The first teaser for the Charli XCX movie, A24’s The Moment, dropped today, blurring the line between documentary and fiction in ways that’ll leave you questioning what’s real.
The ‘Brat’ hitmaker takes centre stage in a mockumentary that promises to peel back the glossy veneer of pop stardom.
Director Aidan Zamiri, who’s helmed videos for Charli’s ‘360’ and Billie Eilish’s ‘Birds of a Feather’, crafts something that feels deliberately disorienting.
The Charli XCX movie trailer splices together genuine footage from last year’s Sweat and Brat tours with scripted sequences, creating a deliberately unstable viewing experience.
Clips of Charli on The Late Show with Stephen Colbert sit alongside backstage moments and crowd interactions, all bathed in strobing lights that mirror the sensory overload of fame itself.
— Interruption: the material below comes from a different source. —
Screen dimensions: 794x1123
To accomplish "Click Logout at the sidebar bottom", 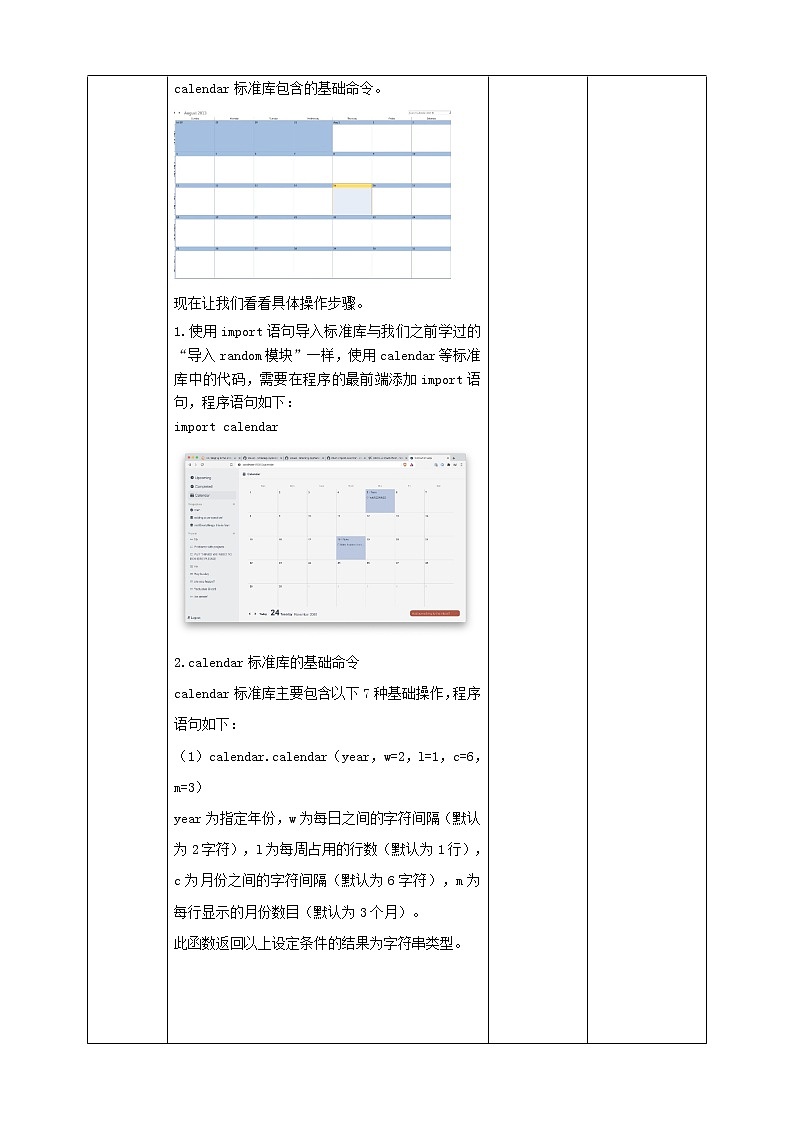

The origin story adds another layer to proceedings. During September 2024’s Sweat tour, Charli sent Zamiri what he described as ‘word vomit’, essentially a diary entry about standing on the precipice of everything she’d wanted and the strange vertigo that came with it.
That raw message became the skeleton for The Moment Charli XCX envisioned, which Zamiri and co-writer Bertie Brandes fleshed out in just months with her input.
Speaking to Vanity Fair recently, Charli called the film “the realest depiction of the music industry that I’ve ever seen” whilst simultaneously insisting it’s fiction.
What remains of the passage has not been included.